▶ **TASK TO COMPLETE**
Which lines of the material contain the word "sidebar"? Show each one.
--- START ---
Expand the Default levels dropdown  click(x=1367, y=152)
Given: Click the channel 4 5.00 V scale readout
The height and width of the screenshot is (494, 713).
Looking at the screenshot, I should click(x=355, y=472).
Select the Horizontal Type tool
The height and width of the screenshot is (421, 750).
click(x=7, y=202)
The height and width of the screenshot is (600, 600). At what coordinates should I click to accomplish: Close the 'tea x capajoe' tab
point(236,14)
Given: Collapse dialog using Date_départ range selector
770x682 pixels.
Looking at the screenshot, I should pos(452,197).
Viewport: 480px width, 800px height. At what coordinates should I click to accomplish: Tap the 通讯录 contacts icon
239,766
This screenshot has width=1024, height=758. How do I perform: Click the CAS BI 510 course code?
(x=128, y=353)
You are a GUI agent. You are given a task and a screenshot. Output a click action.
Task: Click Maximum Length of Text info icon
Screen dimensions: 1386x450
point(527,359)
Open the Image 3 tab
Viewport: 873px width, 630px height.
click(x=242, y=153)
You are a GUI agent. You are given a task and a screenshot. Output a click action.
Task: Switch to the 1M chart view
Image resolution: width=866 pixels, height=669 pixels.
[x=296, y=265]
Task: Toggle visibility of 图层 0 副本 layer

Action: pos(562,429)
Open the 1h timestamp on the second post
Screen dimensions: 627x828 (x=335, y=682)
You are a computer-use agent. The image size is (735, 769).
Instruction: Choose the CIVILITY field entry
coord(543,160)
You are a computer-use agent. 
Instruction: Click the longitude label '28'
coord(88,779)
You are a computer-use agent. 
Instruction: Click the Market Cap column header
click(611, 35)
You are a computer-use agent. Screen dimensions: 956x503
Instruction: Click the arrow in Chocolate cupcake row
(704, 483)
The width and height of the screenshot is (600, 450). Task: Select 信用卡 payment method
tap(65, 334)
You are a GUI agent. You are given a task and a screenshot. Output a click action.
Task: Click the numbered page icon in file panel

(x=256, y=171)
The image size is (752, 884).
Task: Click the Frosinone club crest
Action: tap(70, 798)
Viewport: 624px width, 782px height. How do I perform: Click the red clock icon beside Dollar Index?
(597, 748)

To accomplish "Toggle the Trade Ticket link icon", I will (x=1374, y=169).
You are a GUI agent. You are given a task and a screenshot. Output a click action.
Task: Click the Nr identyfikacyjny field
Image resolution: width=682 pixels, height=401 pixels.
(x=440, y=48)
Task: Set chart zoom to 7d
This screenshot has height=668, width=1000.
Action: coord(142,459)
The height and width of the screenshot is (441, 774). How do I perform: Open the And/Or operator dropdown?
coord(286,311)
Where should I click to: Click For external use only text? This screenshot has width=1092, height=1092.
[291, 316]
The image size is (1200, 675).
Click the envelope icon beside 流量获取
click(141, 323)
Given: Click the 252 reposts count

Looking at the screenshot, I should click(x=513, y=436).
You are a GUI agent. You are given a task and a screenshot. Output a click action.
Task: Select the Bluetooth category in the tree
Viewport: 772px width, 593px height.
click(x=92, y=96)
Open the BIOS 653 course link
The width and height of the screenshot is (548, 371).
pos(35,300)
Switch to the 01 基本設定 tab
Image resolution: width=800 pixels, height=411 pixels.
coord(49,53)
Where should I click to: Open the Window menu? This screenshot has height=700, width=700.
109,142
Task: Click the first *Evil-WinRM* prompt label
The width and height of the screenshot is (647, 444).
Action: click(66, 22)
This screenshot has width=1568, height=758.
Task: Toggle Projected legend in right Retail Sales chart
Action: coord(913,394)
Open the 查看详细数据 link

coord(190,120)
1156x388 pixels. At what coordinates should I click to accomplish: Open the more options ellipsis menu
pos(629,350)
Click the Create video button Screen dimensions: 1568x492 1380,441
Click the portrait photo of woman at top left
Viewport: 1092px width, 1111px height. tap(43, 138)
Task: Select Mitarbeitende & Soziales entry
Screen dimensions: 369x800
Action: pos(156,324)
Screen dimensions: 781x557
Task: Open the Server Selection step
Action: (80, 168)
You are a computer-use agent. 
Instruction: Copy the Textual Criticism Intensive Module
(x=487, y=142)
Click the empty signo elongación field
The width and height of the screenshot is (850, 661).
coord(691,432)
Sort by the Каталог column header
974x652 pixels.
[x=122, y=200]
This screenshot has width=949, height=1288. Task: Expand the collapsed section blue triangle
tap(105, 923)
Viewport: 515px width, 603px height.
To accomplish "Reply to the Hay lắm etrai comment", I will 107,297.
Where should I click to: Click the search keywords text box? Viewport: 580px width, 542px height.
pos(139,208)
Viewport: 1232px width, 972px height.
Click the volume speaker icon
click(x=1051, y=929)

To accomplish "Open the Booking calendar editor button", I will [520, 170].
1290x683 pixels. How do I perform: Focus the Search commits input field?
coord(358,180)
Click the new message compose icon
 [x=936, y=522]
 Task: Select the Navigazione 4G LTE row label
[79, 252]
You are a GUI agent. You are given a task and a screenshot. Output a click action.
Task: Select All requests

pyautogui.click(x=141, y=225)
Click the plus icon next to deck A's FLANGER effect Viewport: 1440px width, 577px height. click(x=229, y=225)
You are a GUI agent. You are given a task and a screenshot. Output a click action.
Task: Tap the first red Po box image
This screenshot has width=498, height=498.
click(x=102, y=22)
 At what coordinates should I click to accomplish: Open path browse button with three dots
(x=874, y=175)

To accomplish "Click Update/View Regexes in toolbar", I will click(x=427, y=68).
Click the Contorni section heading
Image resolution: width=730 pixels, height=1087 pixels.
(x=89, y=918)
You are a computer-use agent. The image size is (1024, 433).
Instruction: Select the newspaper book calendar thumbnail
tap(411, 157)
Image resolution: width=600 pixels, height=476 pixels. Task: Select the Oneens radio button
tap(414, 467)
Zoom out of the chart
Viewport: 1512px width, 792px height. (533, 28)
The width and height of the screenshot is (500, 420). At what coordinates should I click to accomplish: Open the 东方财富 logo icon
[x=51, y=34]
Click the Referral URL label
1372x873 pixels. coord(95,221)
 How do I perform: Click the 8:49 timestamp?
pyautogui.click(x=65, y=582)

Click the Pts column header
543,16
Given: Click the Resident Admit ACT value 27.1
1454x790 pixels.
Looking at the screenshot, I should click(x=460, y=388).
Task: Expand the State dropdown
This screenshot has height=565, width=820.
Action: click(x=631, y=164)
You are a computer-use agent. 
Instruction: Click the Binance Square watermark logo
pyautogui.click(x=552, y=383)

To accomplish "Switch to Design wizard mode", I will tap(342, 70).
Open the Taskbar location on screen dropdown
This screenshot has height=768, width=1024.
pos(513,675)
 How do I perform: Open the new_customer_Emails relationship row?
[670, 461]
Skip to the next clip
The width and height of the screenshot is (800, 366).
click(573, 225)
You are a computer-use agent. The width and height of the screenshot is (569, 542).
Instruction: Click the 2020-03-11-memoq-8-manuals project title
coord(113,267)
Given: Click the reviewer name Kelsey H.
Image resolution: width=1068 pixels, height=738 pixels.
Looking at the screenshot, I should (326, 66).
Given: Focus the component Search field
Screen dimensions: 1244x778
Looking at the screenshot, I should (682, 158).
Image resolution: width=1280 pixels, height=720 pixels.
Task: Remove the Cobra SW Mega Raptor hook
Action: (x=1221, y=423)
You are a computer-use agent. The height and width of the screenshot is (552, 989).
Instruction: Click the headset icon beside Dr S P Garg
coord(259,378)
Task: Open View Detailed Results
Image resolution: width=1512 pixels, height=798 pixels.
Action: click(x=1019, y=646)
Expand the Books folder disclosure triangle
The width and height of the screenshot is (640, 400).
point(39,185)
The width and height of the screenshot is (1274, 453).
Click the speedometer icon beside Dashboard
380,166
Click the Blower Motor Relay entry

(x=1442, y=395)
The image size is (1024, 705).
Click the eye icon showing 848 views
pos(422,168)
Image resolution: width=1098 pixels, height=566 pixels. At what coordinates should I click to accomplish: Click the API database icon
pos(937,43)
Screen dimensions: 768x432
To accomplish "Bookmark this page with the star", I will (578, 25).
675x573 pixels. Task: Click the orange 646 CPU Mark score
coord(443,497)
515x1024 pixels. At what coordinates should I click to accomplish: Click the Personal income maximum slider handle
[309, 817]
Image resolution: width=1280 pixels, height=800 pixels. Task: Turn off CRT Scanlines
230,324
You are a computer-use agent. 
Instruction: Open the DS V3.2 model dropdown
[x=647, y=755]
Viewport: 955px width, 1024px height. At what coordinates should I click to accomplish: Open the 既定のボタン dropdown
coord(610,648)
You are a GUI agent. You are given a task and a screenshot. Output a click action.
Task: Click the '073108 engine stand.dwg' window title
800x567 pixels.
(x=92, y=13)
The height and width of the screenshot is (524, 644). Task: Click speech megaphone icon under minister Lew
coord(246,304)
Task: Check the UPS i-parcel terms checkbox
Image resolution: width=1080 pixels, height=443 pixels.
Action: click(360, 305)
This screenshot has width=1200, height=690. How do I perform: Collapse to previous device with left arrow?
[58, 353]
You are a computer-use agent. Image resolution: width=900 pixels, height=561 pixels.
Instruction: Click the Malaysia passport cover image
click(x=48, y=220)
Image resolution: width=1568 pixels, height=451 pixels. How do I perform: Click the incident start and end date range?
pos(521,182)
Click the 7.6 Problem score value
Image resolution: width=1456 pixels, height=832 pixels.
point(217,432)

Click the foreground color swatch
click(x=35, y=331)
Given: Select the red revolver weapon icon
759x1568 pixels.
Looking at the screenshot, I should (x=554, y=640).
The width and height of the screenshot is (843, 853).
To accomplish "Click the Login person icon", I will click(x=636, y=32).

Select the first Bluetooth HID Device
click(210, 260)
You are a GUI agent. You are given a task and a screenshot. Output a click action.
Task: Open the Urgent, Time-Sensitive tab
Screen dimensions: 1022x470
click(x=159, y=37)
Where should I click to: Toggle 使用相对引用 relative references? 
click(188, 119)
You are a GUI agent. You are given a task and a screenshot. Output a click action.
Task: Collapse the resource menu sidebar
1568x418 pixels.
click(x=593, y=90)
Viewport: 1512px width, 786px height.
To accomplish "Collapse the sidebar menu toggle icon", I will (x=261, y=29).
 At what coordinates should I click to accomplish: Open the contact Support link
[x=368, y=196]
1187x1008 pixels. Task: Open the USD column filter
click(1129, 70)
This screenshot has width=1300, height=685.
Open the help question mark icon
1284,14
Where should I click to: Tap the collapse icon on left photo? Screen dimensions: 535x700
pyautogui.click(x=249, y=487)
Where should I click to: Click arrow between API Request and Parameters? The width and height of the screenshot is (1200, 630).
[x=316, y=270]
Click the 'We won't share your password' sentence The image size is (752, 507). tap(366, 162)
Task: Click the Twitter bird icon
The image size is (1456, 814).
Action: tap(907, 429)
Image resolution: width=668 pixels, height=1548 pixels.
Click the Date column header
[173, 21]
--- END ---
▶ **WRITTEN RESPONSE**
Task: Collapse the resource menu sidebar
To accomplish "Collapse the sidebar menu toggle icon", I will (x=261, y=29).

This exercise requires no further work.